Günümüzün önemli sorunlarından birinin de Alevi toplumunun gittikçe bir diaspora toplumuna dönüşmesi sorunu olduğu tespiti yapılmış. Avrupa çalışmalarında kimlik ve vatandaşlık ilişkisi, bu durumu gözeterek yürütülmesi gerektiği ifade edilmiştir. Aleviler yaşadıkları ülkelerin vatandaşları olma çabası içinde olmaları sonucu kimliğin yeniden şekillendiği ifade edildi. Bu durumun giderek etnik kimliğinden, dilinden de uzaklaşmaya yol açtığı belirtilmiş, bu temelde anadilde eğitimin ve inanç itikadının anadilde yapılmasının gerekliliğinin altı çizildi.

Dolayısıyla Aleviliğin uluslararasılaşması, küresel bir inanç ve kimliğe dönüşüyor olması gerçeğinin göz önünde bulundurulması gerektiği ifade edilmiş, özerk akademik çalışmalarla bu sürece cevap olunmasının zorunluluğu dile getirildi.

*Görev A*:
Alevi diasporasını ele alan metne göre günümüzün önemli sorunlarından biri olarak hangi sorun tespit edilmiştir?
*Görev B*:
Alevi diasporasını ele alan metinde anadilde eğitimin ve inanç itikadının anadilde yapılmasının neden gerekli görüldüğünü bir ila üç cümleyle açıklayın.
*Görev C*:
Alevi diasporasını ele alan metni kaldığı yerden sürdürün.

*Verilen satırlar*:

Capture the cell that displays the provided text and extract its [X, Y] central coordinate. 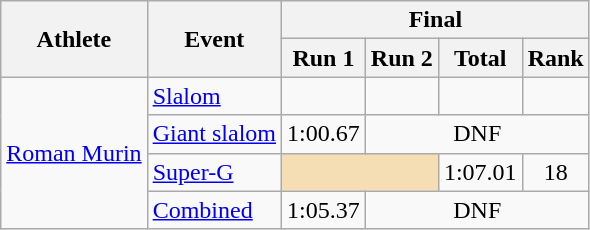
Roman Murin [74, 153]
Rank [556, 58]
Event [214, 39]
Total [480, 58]
18 [556, 172]
Run 1 [324, 58]
Slalom [214, 96]
1:07.01 [480, 172]
Final [436, 20]
Run 2 [402, 58]
Giant slalom [214, 134]
Combined [214, 210]
1:00.67 [324, 134]
Super-G [214, 172]
Athlete [74, 39]
1:05.37 [324, 210]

*Nihai yanıt A*:
Alevi toplumunun gittikçe bir diaspora toplumuna dönüşmesi sorunu.

*Nihai yanıt B*:
Aleviler yaşadıkları ülkelerin vatandaşı olmaya çalıştıkça kimlikleri yeniden şekilleniyor. Bu durum onları giderek etnik kimliklerinden ve dillerinden uzaklaştırıyor. Anadilde eğitim ve inancın anadilde sürdürülmesi bu nedenle gerekli görülüyor.

*Nihai yanıt C*:
‘Bilginin üretilmesi, bilginin toplumsallaştırılması…’

Sonuç olarak; konferansta, Alevi toplumunun güncelde karşı karşıya olduğu sorunlar ve ihtiyaçlara dair çok yönlü değerlendirmeler ve tespitler yapılmış olup, yapılacak akademi çalışması için yol gösterici öneriler geliştirildi. Bilginin üretilmesi, bilginin toplumsallaştırılması ve bunun süreklilik arz etmesi gerektiğinden hareketle benzeri kurumların kuruluş serüvenlerini incelemek, onların yapmış olduklarından dersler çıkararak Akademi’nin kurumsal kimliğine kavuşturulmasında oldukça önemli olacağı dile getirildi. Alevi toplumunun ihtiyaçlarına cevap verebilmesi, bilimsel saygınlığı olan bir kurum haline gelmesi için etkin çalışma yapmanın gerekliliği belirtildi. Bu temelde Rıza Şehri Akademisi olarak, bu konferansta açığa çıkan düşünce ve önerilerin önümüzdeki sürecin akademik misyona ve amacına uygun yürütülmesinde bize güç vereceğini, değerli kamuoyu ile paylaşmayı görev biliyoruz.” (Kaynak: PİRHA)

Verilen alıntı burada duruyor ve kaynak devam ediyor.